When the avatar reaches it, tap the screen. In arcade version, hit either button on the BOOSTERS.
Some Hit notes will jump in from outside of the course line.

 Hold
A circle-shaped target, followed by a colored line traced on the course line.
When the avatar reaches it, tap and hold the screen until the end of the target. In the arcade version, press and hold either button on the BOOSTERS.

 Beat
A target that contains a certain number of diamond-shaped dots chained together on the course line. The Beat target won't appear in EASY/SIMPLE mode.
When the avatar reaches it, tap the screen rapidly until the end of the target. In arcade version, tap the button on both BOOSTERS rapidly.

 Scratch
A circle-shaped target, followed by a colored spiral line behind. The Scratch target won't appear in EASY/SIMPLE mode.
When the avatar reaches it, rub the screen as fast as possible until the end of the target. In arcade version, move the controller back and forth rapidly, without switching BOOSTERs.

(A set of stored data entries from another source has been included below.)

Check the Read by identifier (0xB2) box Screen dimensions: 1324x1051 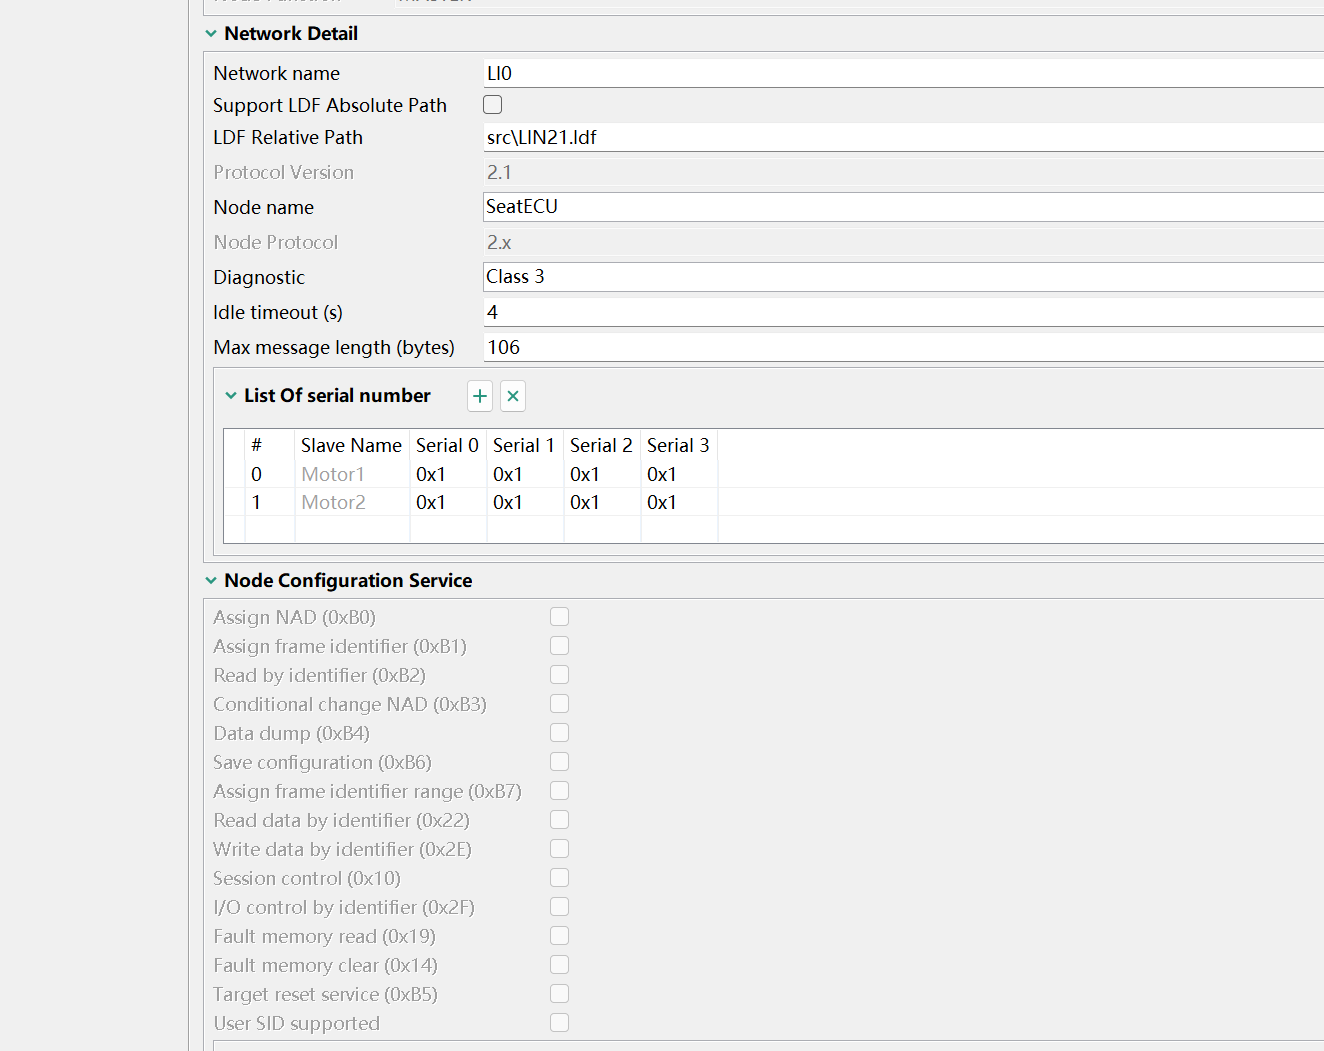tap(559, 675)
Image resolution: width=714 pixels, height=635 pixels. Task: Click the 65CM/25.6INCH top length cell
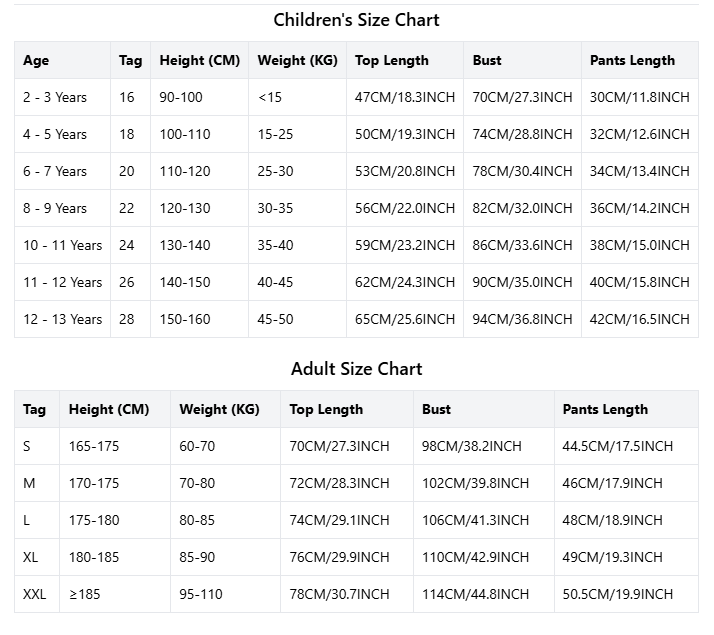[405, 320]
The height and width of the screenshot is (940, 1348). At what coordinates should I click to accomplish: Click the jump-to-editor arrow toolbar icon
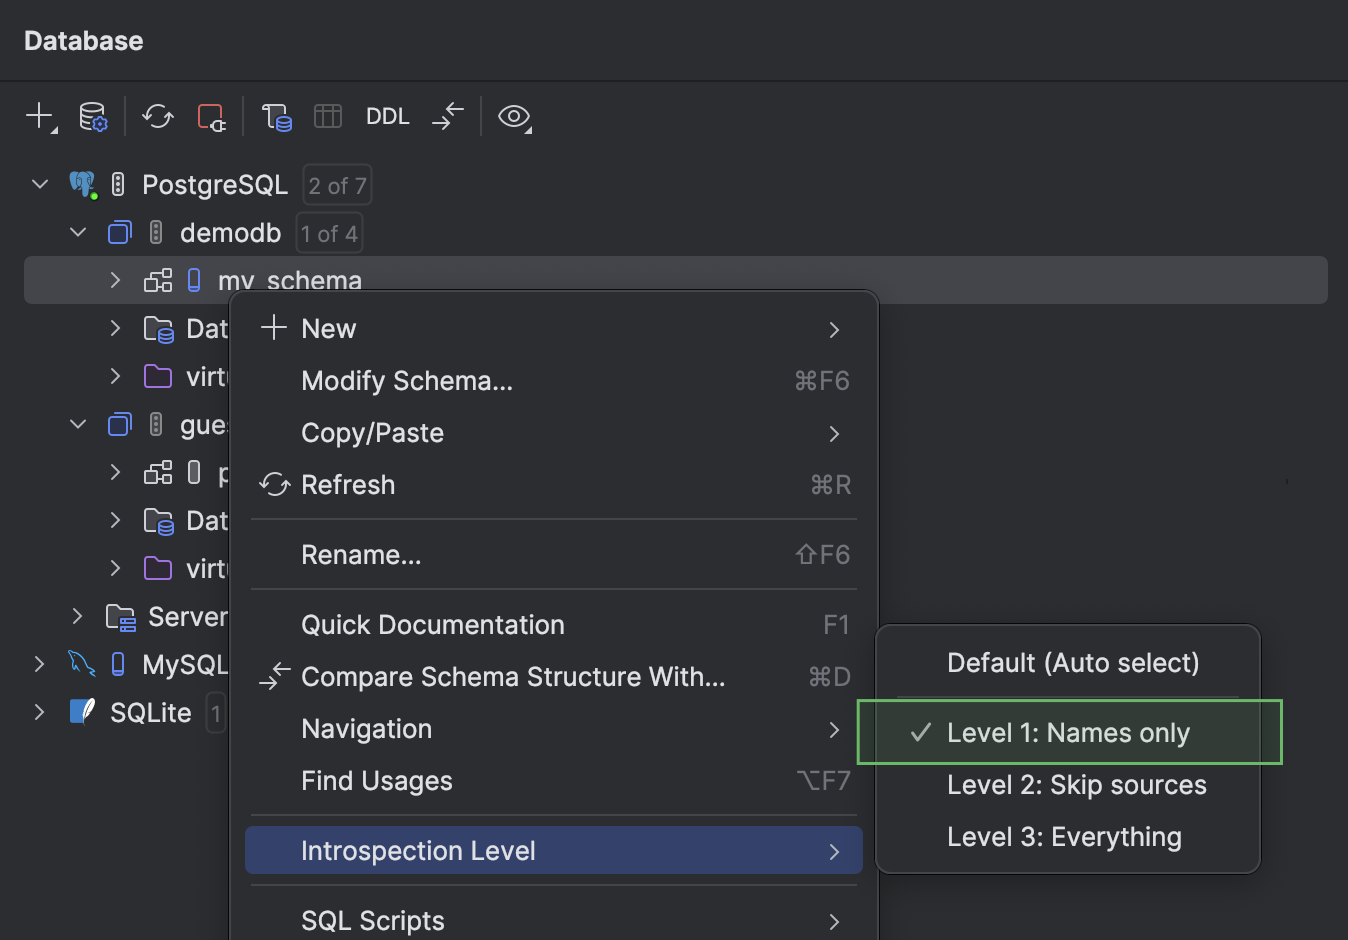pos(447,116)
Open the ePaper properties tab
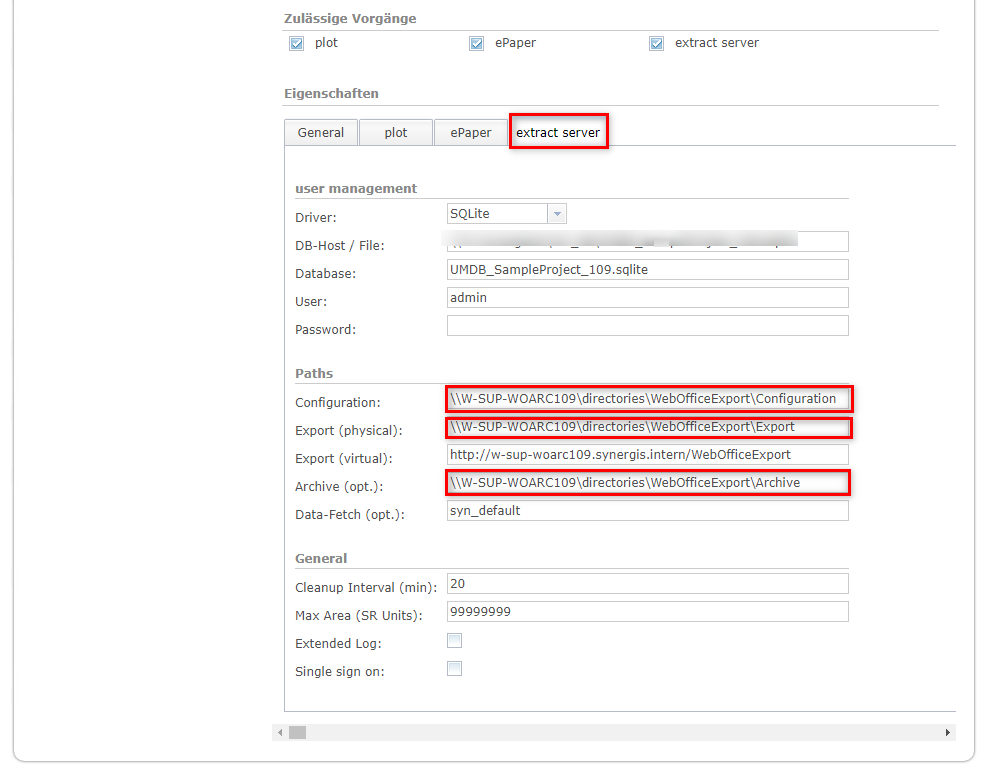Viewport: 986px width, 768px height. (x=470, y=132)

 Flick (Slide in arcade versions)
A diamond-shaped target attached with an arrow. The Flick target won't appear in EASY/SIMPLE mode.
When the avatar reaches it, flick the screen into the direction where the arrow points at. In arcade version, move either BOOSTER into the direction where the arrow points at.
Like Hit notes, some Flick notes will jump in from outside of the course line.

 AD-LIB
There are invisible targets called "AD-LIBs". If the player hit the AD-LIB successfully (at least GOOD judgment), "AD-LIB" will be shown beside your avatar and bonus points will be rewarded. It won't count as a MISS if the player misses the AD-LIBs. However, if the player wants to get FULL CHAIN status for the stage, the player has to hit all the targets and AD-LIBs successfully. If any AD-LIB is missed but all the targets are successfully hit, it will be a NO MISS status.
If the player hits the button when no targets around but doesn't hit any AD-LIB, it's a blank hit and a different sound will be heard. A blank hit doesn't affect the play score, but it will affect the reward in multiplayer match.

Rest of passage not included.